# [What needs to be done]
Could you repeat every record exactly as it appears?

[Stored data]
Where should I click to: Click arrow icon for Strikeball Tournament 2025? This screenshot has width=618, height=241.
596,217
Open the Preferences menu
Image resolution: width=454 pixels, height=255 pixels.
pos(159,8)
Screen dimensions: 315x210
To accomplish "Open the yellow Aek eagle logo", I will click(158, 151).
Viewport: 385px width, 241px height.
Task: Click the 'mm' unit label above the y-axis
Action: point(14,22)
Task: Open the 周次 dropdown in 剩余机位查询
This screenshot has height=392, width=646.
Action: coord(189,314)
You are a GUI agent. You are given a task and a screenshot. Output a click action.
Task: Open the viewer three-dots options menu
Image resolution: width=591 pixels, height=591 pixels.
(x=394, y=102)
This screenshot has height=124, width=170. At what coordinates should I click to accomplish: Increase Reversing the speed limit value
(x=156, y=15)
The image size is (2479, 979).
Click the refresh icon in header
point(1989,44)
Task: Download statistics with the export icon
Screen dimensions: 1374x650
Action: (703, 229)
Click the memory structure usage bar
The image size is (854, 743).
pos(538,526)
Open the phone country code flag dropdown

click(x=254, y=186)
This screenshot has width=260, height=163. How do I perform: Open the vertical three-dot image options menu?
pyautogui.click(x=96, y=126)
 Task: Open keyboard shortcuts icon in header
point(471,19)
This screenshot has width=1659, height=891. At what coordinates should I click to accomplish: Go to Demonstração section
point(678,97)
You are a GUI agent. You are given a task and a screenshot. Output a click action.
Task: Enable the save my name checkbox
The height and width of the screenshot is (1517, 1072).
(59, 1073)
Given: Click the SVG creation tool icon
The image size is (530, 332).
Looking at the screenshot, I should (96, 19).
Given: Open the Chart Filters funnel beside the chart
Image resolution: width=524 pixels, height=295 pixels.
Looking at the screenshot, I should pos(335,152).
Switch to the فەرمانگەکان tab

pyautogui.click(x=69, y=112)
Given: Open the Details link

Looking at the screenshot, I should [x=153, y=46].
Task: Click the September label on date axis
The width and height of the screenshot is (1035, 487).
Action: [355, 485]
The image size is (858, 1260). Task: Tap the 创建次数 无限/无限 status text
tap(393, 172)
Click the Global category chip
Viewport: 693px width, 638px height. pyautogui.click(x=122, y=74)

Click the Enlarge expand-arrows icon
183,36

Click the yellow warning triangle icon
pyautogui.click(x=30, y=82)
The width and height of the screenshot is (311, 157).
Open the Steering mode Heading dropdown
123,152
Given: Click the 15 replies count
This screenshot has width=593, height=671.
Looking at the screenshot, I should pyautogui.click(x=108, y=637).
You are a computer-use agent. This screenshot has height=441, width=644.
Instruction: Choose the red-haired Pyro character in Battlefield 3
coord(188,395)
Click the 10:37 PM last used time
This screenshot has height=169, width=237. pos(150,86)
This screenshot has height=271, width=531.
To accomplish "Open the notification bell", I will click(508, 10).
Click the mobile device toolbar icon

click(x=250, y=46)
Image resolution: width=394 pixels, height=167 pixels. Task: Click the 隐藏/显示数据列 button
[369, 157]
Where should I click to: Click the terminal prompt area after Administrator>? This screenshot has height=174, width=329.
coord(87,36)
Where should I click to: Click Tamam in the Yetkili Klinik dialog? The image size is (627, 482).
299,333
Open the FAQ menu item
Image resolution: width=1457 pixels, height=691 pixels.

# [Answer]
Where should I click to: Click arrow icon for Strikeball Tournament 2025? This screenshot has width=618, height=241.
596,217
Open the Preferences menu
Image resolution: width=454 pixels, height=255 pixels.
pos(159,8)
Screen dimensions: 315x210
To accomplish "Open the yellow Aek eagle logo", I will click(158, 151).
Viewport: 385px width, 241px height.
Task: Click the 'mm' unit label above the y-axis
Action: point(14,22)
Task: Open the 周次 dropdown in 剩余机位查询
This screenshot has height=392, width=646.
Action: coord(189,314)
You are a GUI agent. You are given a task and a screenshot. Output a click action.
Task: Open the viewer three-dots options menu
Image resolution: width=591 pixels, height=591 pixels.
(x=394, y=102)
This screenshot has height=124, width=170. At what coordinates should I click to accomplish: Increase Reversing the speed limit value
(x=156, y=15)
The image size is (2479, 979).
Click the refresh icon in header
point(1989,44)
Task: Download statistics with the export icon
Screen dimensions: 1374x650
Action: (703, 229)
Click the memory structure usage bar
The image size is (854, 743).
pos(538,526)
Open the phone country code flag dropdown

click(x=254, y=186)
This screenshot has width=260, height=163. How do I perform: Open the vertical three-dot image options menu?
pyautogui.click(x=96, y=126)
 Task: Open keyboard shortcuts icon in header
point(471,19)
This screenshot has width=1659, height=891. At what coordinates should I click to accomplish: Go to Demonstração section
point(678,97)
You are a GUI agent. You are given a task and a screenshot. Output a click action.
Task: Enable the save my name checkbox
The height and width of the screenshot is (1517, 1072).
(59, 1073)
Given: Click the SVG creation tool icon
The image size is (530, 332).
Looking at the screenshot, I should (96, 19).
Given: Open the Chart Filters funnel beside the chart
Image resolution: width=524 pixels, height=295 pixels.
Looking at the screenshot, I should pos(335,152).
Switch to the فەرمانگەکان tab

pyautogui.click(x=69, y=112)
Given: Open the Details link

Looking at the screenshot, I should [x=153, y=46].
Task: Click the September label on date axis
The width and height of the screenshot is (1035, 487).
Action: [355, 485]
The image size is (858, 1260). Task: Tap the 创建次数 无限/无限 status text
tap(393, 172)
Click the Global category chip
Viewport: 693px width, 638px height. pyautogui.click(x=122, y=74)

Click the Enlarge expand-arrows icon
183,36

Click the yellow warning triangle icon
pyautogui.click(x=30, y=82)
The width and height of the screenshot is (311, 157).
Open the Steering mode Heading dropdown
123,152
Given: Click the 15 replies count
This screenshot has width=593, height=671.
Looking at the screenshot, I should pyautogui.click(x=108, y=637).
You are a computer-use agent. This screenshot has height=441, width=644.
Instruction: Choose the red-haired Pyro character in Battlefield 3
coord(188,395)
Click the 10:37 PM last used time
This screenshot has height=169, width=237. pos(150,86)
This screenshot has height=271, width=531.
To accomplish "Open the notification bell", I will click(508, 10).
Click the mobile device toolbar icon

click(x=250, y=46)
Image resolution: width=394 pixels, height=167 pixels. Task: Click the 隐藏/显示数据列 button
[369, 157]
Where should I click to: Click the terminal prompt area after Administrator>? This screenshot has height=174, width=329.
coord(87,36)
Where should I click to: Click Tamam in the Yetkili Klinik dialog? The image size is (627, 482).
299,333
Open the FAQ menu item
Image resolution: width=1457 pixels, height=691 pixels.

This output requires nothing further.